TASK BRIEF →
Starting at the line that contains "Run the def predict_proba cell", retype each line to the end of the listing below. Include both ends, but not the pictures.

MATERIAL PROVIDED →
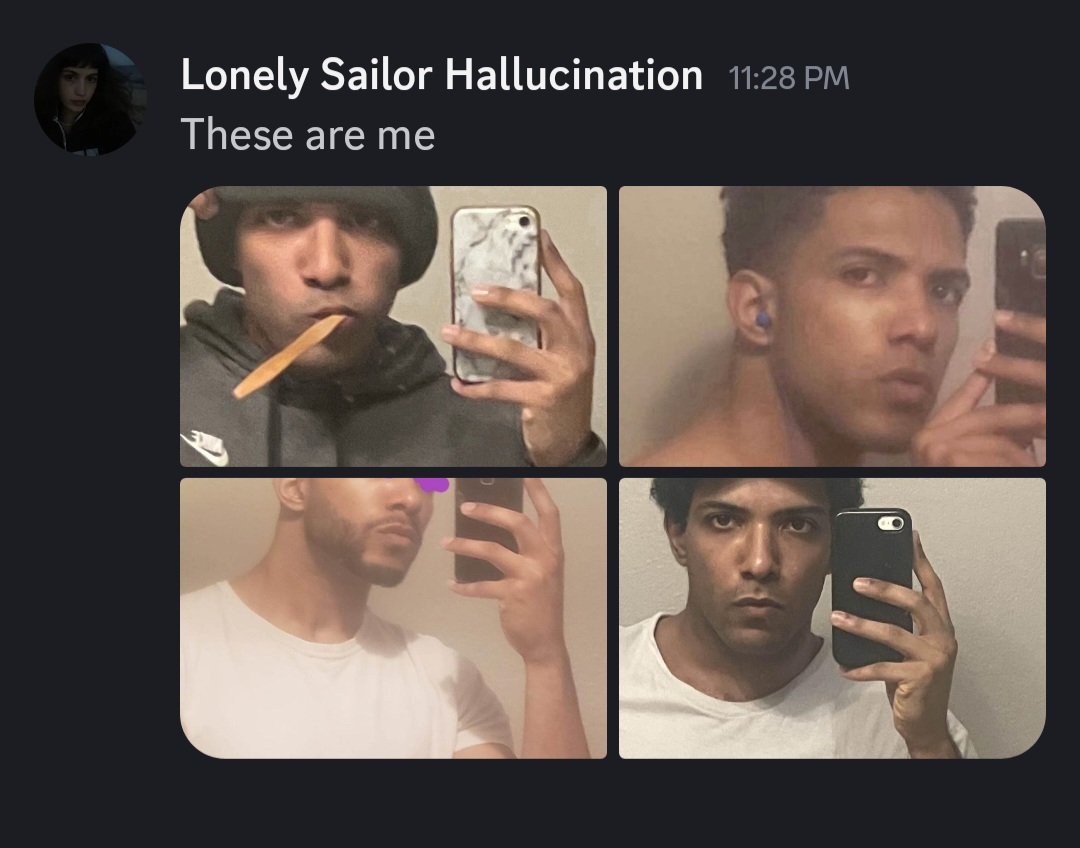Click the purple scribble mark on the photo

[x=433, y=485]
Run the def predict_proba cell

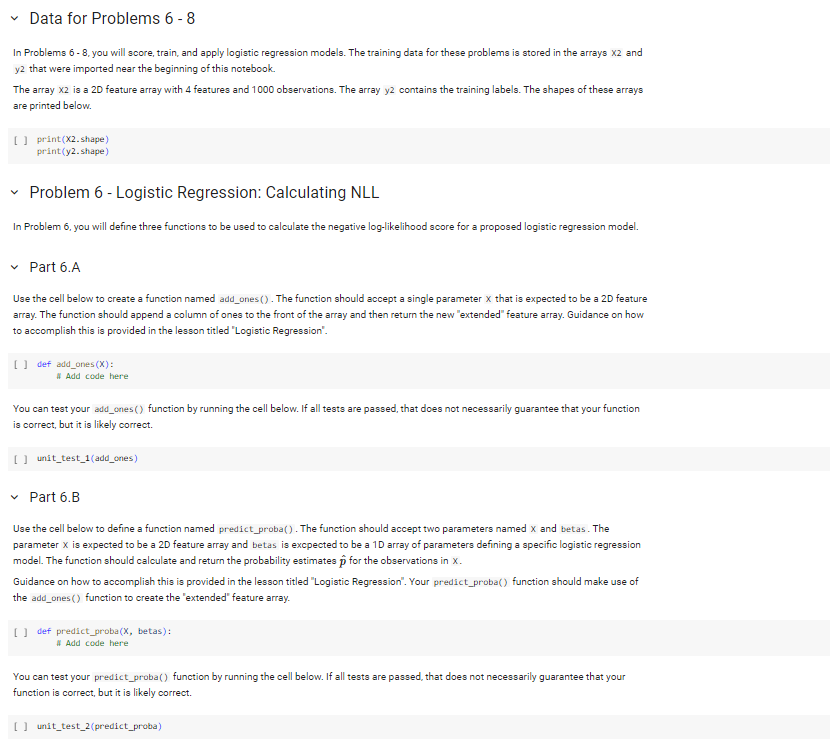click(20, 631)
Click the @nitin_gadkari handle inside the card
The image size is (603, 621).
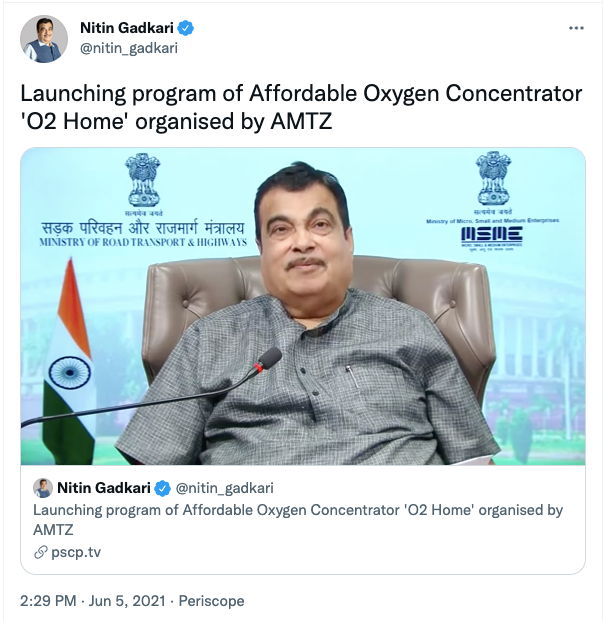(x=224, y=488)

TASK SOLUTION →
Run the def predict_proba cell

click(20, 631)
Click the @nitin_gadkari handle inside the card
The image size is (603, 621).
(x=224, y=488)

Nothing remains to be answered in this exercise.